Hiking Trails on Mt. Monadnock--A Winter's Tale
Jim Johnson maintains the Marlboro Trail on Mt. Monadnock. He sent me this description of an early December hike up the mountain. While the peak is climbed fairly frequently in winter, it pays to know what you are getting into on any of the higher mountains in New England. (Mt. Washington, NH, 105 miles--168 km--away, has reported the highest surface wind measurement in the world, 231 MPH--372 km/hour. Its weather conditions rival the polar regions or peaks three to four times its 6288 feet--1905 meters--and it is responsible for many winter deaths. ) Jim is a fast climber, getting to the summit in well less than an hour in snowless conditions. Here's what Jim had to say about his trip up the Marlboro Trail that day.
When I climbed Monadnock on Wed. the 8th [of December], Mt. Washington was reporting gusts up to 133 mph. I spent 2 hours going up, clearing the lower section of the trail of all the small tree branches toppled by the freezing rain the day before and the high winds that day. Although you could hear it, the wind wasn't a problem until I reached the treeline.
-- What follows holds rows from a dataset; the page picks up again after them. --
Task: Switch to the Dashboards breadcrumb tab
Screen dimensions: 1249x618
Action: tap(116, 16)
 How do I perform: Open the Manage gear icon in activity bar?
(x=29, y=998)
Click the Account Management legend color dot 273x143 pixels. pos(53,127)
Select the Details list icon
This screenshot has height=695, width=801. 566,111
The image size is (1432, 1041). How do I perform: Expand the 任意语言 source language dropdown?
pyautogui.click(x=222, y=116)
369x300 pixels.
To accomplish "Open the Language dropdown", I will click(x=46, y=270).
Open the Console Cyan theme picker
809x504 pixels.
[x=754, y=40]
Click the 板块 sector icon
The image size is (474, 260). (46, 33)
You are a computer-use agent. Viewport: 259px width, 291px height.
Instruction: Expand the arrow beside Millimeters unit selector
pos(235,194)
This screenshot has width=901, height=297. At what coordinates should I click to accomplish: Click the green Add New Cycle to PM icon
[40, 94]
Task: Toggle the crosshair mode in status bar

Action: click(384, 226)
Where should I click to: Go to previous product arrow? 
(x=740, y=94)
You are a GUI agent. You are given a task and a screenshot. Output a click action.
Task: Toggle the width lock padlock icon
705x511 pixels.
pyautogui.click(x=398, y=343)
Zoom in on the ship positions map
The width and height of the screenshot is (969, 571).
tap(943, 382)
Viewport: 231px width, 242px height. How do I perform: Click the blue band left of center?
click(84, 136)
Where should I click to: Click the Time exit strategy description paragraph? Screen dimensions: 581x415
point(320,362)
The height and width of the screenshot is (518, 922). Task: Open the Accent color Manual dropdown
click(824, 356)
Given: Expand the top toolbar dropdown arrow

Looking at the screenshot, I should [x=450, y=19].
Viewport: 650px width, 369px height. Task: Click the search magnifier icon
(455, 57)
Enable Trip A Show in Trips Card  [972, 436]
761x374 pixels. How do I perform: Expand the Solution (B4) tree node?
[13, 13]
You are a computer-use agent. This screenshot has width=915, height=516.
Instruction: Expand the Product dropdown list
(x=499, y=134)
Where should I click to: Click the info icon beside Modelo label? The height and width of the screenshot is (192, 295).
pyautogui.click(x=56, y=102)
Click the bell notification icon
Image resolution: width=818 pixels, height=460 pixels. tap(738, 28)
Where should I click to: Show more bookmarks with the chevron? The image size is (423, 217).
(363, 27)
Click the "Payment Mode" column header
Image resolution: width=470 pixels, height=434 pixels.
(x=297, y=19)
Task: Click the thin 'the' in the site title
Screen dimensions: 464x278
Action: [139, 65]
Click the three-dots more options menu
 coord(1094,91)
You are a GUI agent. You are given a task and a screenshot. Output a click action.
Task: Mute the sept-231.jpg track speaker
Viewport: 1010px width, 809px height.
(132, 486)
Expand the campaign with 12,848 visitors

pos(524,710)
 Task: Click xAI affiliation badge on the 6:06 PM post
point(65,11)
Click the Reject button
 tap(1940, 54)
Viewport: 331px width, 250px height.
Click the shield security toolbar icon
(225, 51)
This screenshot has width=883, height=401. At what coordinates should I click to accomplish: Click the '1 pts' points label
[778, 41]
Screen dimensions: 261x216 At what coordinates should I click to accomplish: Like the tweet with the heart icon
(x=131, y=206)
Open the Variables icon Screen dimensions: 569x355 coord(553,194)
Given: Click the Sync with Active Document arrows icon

I stopped just below the treeline to add more clothing layers, since it's colder and the wind is usually much stronger just 100 yards further up. Getting from that last flat, gravelly area, just below the top, to the summit was a real challenge. From there up it was icy in places; rime ice, shaped by the wind. The wind was coming from almost due west. Although there were numerous places with no ice and good footing, I had to be careful and wait for the wind to subside to proceed safely. The wind had to be gusting between 80-100 mph frequently, so the icy spots were a real concern. It would literally move me about at times, so I spent only a few seconds at the top, just long enough to get shelter from the wind, to read my watch and secure my hood before descending.
Once I got a few hundred feet in elevation below the summit, it wasn't too bad. I hurried down, taking an hour, to be at the bottom before dark. It was quite an adventure to say the least. If it had been colder, I wouldn't have attempted to make it to the top. It would have been too dangerous. The temp. was in the mid 40's in Keene that day. I had brought my crampons, but didn't need them.